Dennis Crowley Says That Foursquare’s API Is Currently Underutilized, Apps That Use Its Location Data Are Smarter

During our Disrupt event today, New York City company Foursquare’s co-founder Dennis Crowley spoke about how people are talking about the company these days. One of the interesting things about the company is its strategy to be the “location layer” of the Internet. For four years, the company has been trapping all of this location data, tips and social graph information.

On its location data, Crowley said that the company is generating all of this information that will be important moving forward, like finding all of the interesting places on say, a Monday morning in New York City. These are the bits of data that Foursquare has just started leveraging in its own app and it’s only going to get better.

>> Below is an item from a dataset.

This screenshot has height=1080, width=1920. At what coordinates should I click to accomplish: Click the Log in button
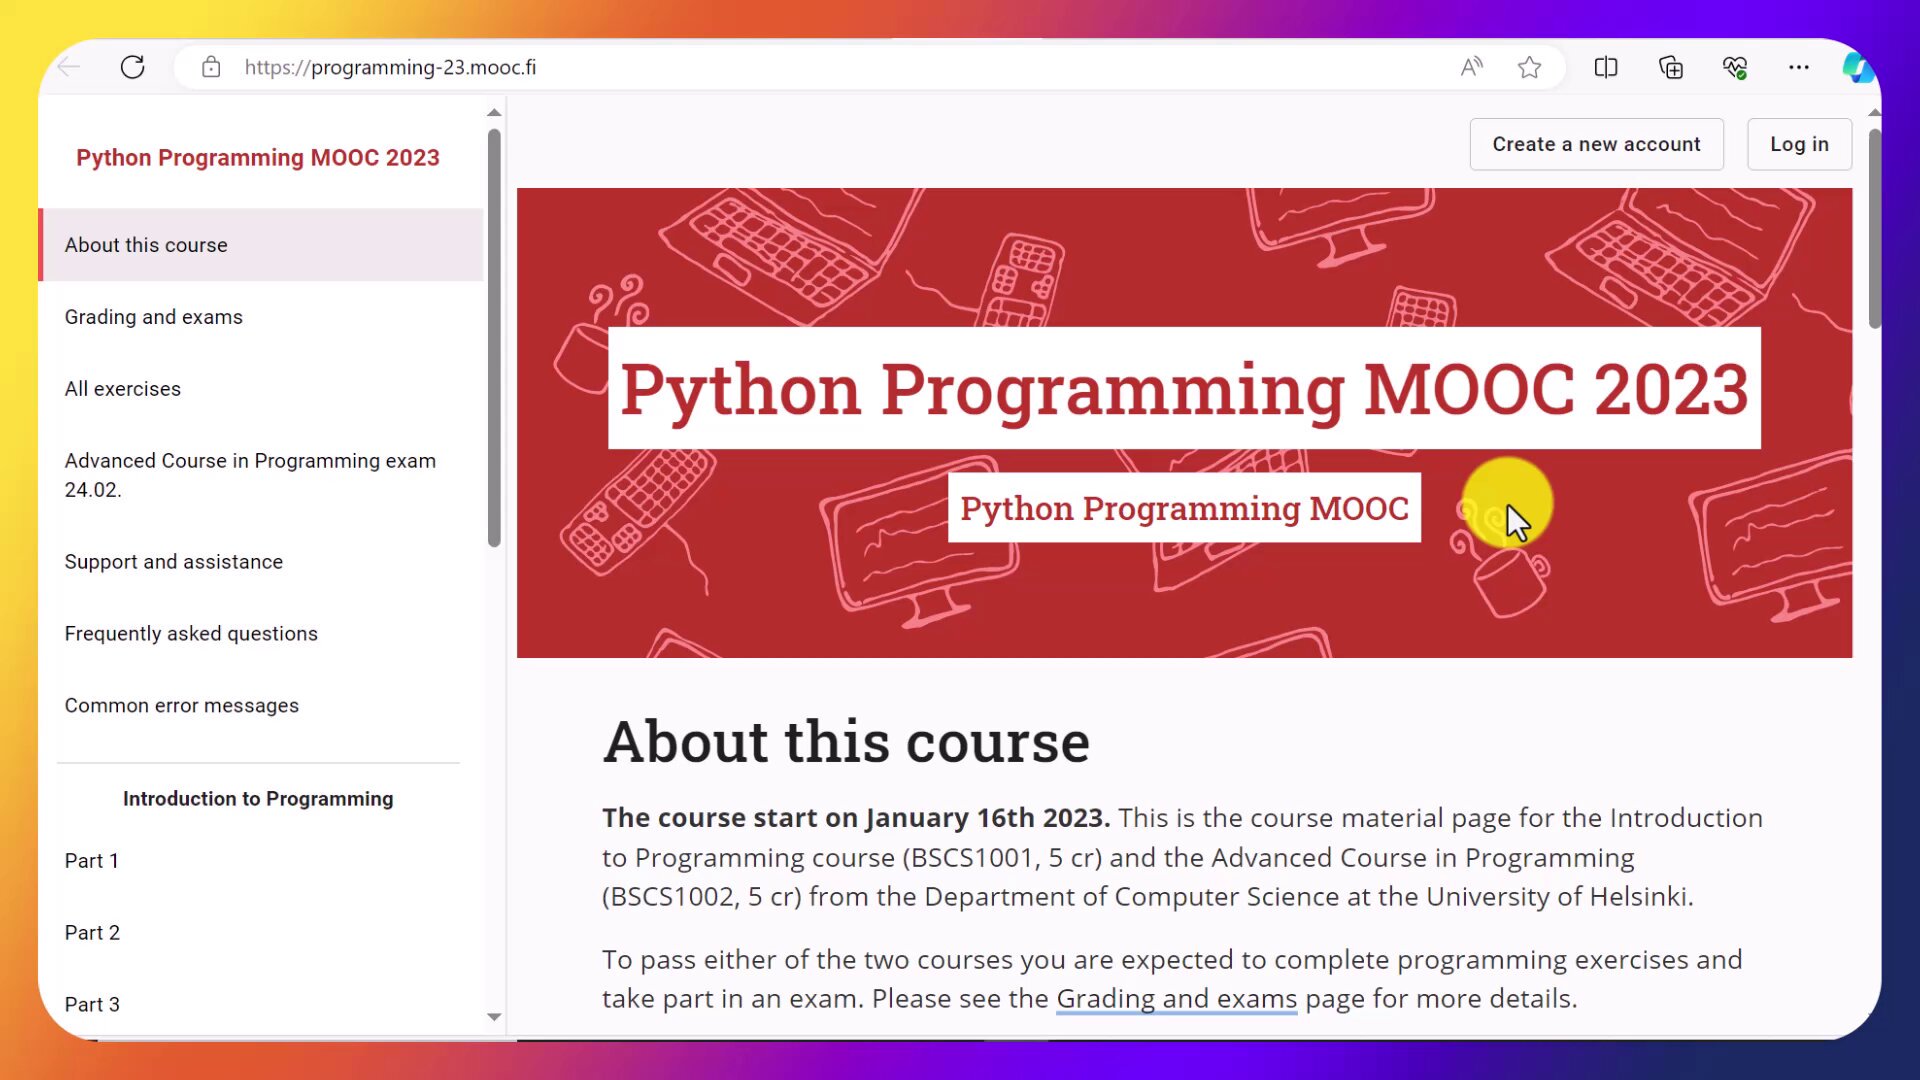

Crowley says that its API is underutilized by partners and people aren’t “leaning” on them as much as they could be, as of yet. He says that in the next year you’ll see more apps that use Foursquare’s location data get smarter about the world around it. This means that the company has a lot more evangelism to do to educate companies on how their data is best used. I can’t think of many services that do a really good job of it right now. Sure, apps like Flickr let you add a Foursquare venue to your photo, but that’s all. It would be nice if Flickr could suggest places to visit and shoot photos based on other interesting places are close to your current location, and those are the types of applications that Crowley suggests when saying that its API isn’t used to its fullest potential.

When asked about how the company is viewed from the outside, Crowley said Foursquare is going through a period of time that other big startups have gone through:

We’re not the shiny new thing anymore, we’ve been around for four years. People are understanding what we’re trying to do, become the location layer. We’re in that interesting hazing period where people are skeptical on whether we can be success or not. Facebook went through it, now we’re going through it.

“The biggest haters and critics of Foursquare haven’t used the app in the past six months.” Crowley continued. He went on to call some of the predictive modeling that Foursquare is doing for users is somewhat like “rocket science.” However, getting people to stop thinking of Foursquare as the same company that it was in 2009, focusing on badges and leaderboards, is a hurdle, Crowley admits.